====== Selected text ======

It's obviously impossible to prove a universal, either descriptive or analytic; the former because we don't know all the languages which have ever existed, and the latter because it's impossible to prove anything in science. For a "universal" to qualify I will arbitrarily say that it must have no counter-examples in any known languages or dialects. I'll also give myself artistic license in vetoing universals which I think are stupid, with or without explanation.
1. General remarks
Firstly I'll discuss some very general, non-specific universals which are trivial but worth pointing out.
1a. All spoken languages have phonemes
This is worth mentioning at least. All languages draw from groups of sounds (allophones) that can be defined as finite, mostly discrete sets (phonemes). I say "mostly discrete" here because there can be accoustic overlap especially in the vowel space. Also note that I mention only
spoken languages, even though I believe sign languages still have something parallel to phonemes. It's hard to imagine what a language which
didn't have phonemes would be like. Presumably there would be no limitations on word form or even manner of production whatsoever. I'm sure it would be possible to construct a language without any phonemes that uses only suprasegmentals to express lexical and grammatical ideas, but it certainly isn't reasonable for human languages.
An interesting one which I don't think has been discussed before is:
1b. There are never fewer phones than phonemes in a phonological system
I'll define a phone as a segment which occurs frequently (i.e. in a conditioned environment or in non-nonce free variation) which is marked by a phonological difference that
could form the basis of a phonemic distinction in another language. This means that English /t/ → [t tʰ] counts as two phones, because /t tʰ/ are different enough to be separate phonemes in e.g. Hindi, but /i/ → [i ɪ̝̟] still counts as one phone. It isn't impossible to produce a phonological system where the underlying form has an additional contrast, for instance:
/p t ʈ k/
/m n/
/s/
/i u a/
/ʈ/ → [p] / _u
/ʈ/ → [t] / _[a,#]
/ʈ/ → [k] /_i
However I'm certain that this never occurs in a language to the exclusion of any other allophony. I could go on and define probably dozens more inane universals like this but they won't provide very much interest so I won't.

======

◆ Your tasks
• a. In the passage on language universals, what condition must a universal meet in order to qualify?
• b. Copy verbatim from the passage on language universals the section starting at "It's obviously impossible" and ending at "or without explanation.".
The lines that come after this have no connection to the passage on language universals.

====== Data excerpt ======

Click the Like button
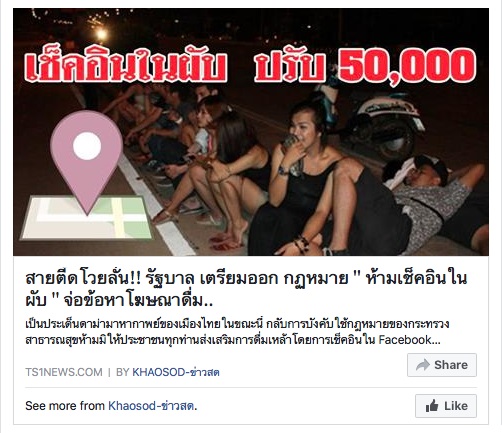point(446,406)
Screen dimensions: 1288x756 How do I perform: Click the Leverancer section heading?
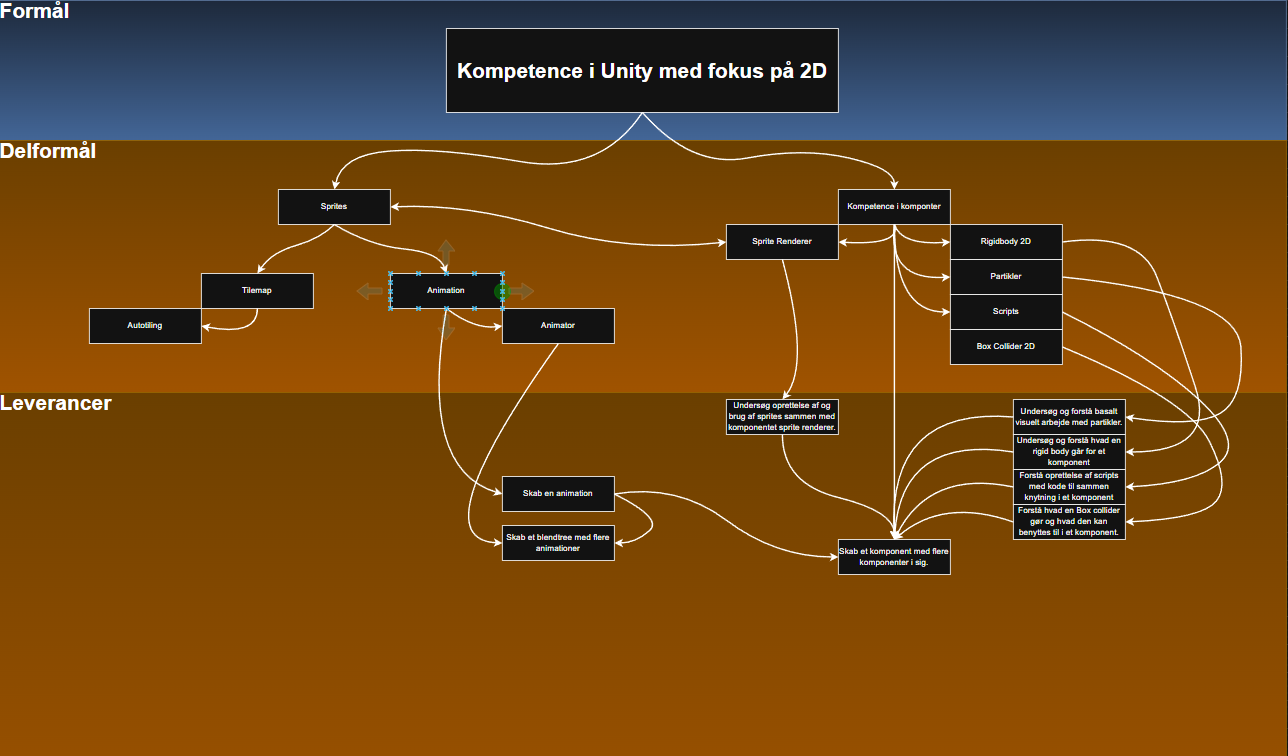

======

◆ Answers to the problems
• a. It must have no counter-examples in any known languages or dialects.

• b.
It's obviously impossible to prove a universal, either descriptive or analytic; the former because we don't know all the languages which have ever existed, and the latter because it's impossible to prove anything in science. For a "universal" to qualify I will arbitrarily say that it must have no counter-examples in any known languages or dialects. I'll also give myself artistic license in vetoing universals which I think are stupid, with or without explanation.